I know what you're thinking: how is the case to keep Garrard different from the case to sit Gabbert? Despite my initial hesitance, I've come around to the selection of Gabbert at this point because I do see the value in having a potential Franchise QB. It really can make or break a team. So far, we've heard the case to sit Gabbert and the case to start him from more than one sources, but allow me to take a different approach to the issue. By writing about the case to keep Garrard, I'd like to emphasize what many seem to have forgotten here on BCC recently: David Garrard is the starting quarterback of the Jacksonville Jaguars until further notice.
There's certainly nothing wrong with preparing Gabbert to assume Garrard's role, as Gabbert likely will take over sooner rather than later. However, "sooner" doesn't mean "now." For those with insane memories, perhaps you can recall what Jack Del Rio said about Garrard after the 2007 season. When asked if Del Rio was hoping for Garrard to repeat his 15 TD to 3 INT year, Del Rio said he would prefer to see something more like 25 TDs to 12 INT's because it would mean that the Jaguars had the type of passing offense that could get down the field. Well, in thirteen games (and one quarter in Tennessee) Garrard threw for 23 TDs and 15 INTs. Not exactly what Del Rio wanted, but close.
The Jaguars were 15th in total yards, but as I like to warn people... Stats lie. The Jaguars' special teams were the best in the NFL, shifting the field at least 30 to 40 yards of field position per game more than the average team. It hurt the Jaguars offensive rankings the same way that all of the Chargers' special teams incompetence made them the number 1 defense.
Assuming the scoring was the same, the Jaguars total yardage would have been good enough to move them up a few spots. So essentially, what you have with Garrard in charge of the offense is a team that moves the ball consistently and effectively. The Garrard-led Jaguars averaged less than one three-and-out series per game. The Garrard-led Jaguars set new team records for passing TDs for the QB and receiving TDs for the TE, Marcedes Lewis. The Garrard-led Jaguars were an offense that was consistently let down and put in difficult situations by a defense that bordered on incompetent, but still performed well enough to bring the team to an 8-8 record.
The amount of pressure Garrard faced because of teams not respecting the Jaguars passing game was significant. His play in a few games was greatly hampered by drops (cough cough Tiquan Underwood) as well. The Jaguars overachieved for a team in year two of rebuilding and if people are going to put the failures of the team on Garrard, then I will also put the successes of the 2010 team on Garrard. When you think about it, the two games Garrard was out with a concussion, the Jaguars lost. When Garrard left early against the Titans, the offense went stagnant. Garrard may not be a star, but he his undoubtedly an effective NFL QB.

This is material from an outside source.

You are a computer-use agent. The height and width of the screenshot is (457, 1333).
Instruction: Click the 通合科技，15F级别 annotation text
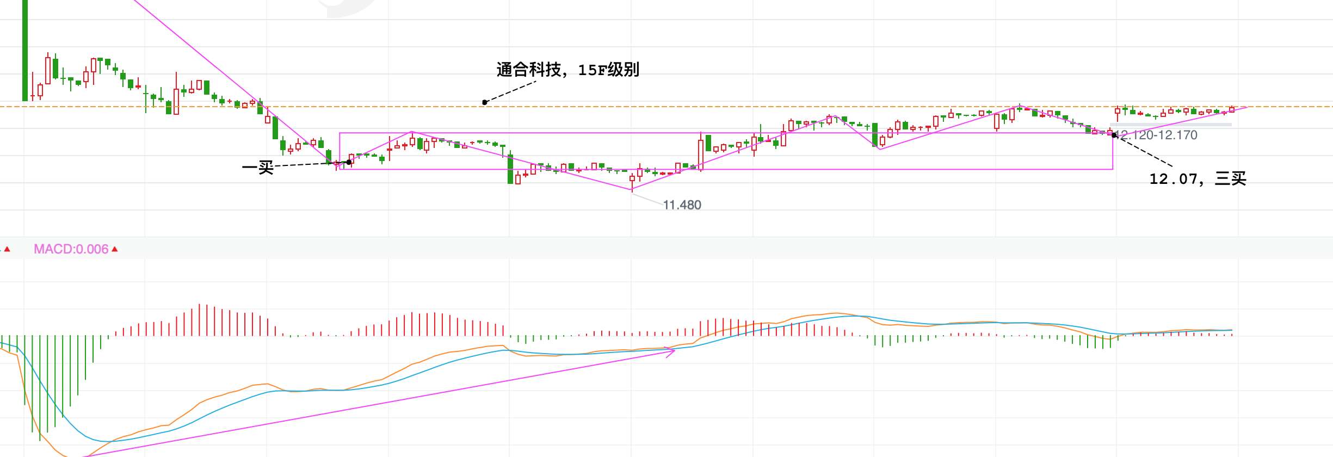tap(568, 70)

Also, here's the most obvious reason I think Garrard will remain the Jaguars QB: Gene Smith doesn't think Gabbert is ready. How do I know? Listen for yourself from 6:15 on. Here's a rough transcript:
Q: Do you think he [Gabbert] is NFL ready? Like, to start quickly?
Gene: Well, again, you know, he's an underclassman coming out of a shotgun, spread offense... I can't put a timeline on when he'll actually play, but we feel he's not only got the physical skills but the mental skills to develop into someone that'll be a good player for us in the future but I can't put a definitive timeline on that."
He'll DEVELOP into someone IN THE FUTURE. That doesn't sound like a coach talking about a week one starter. Also, note that Gene didn't answer the question with a yes. He hemmed and hawed. GM Gene did not see Gabbert as NFL ready. You know who is ready to start in the NFL? Garrard.
That's why the Jaguars should keep David Garrard as the team's starting quarterback.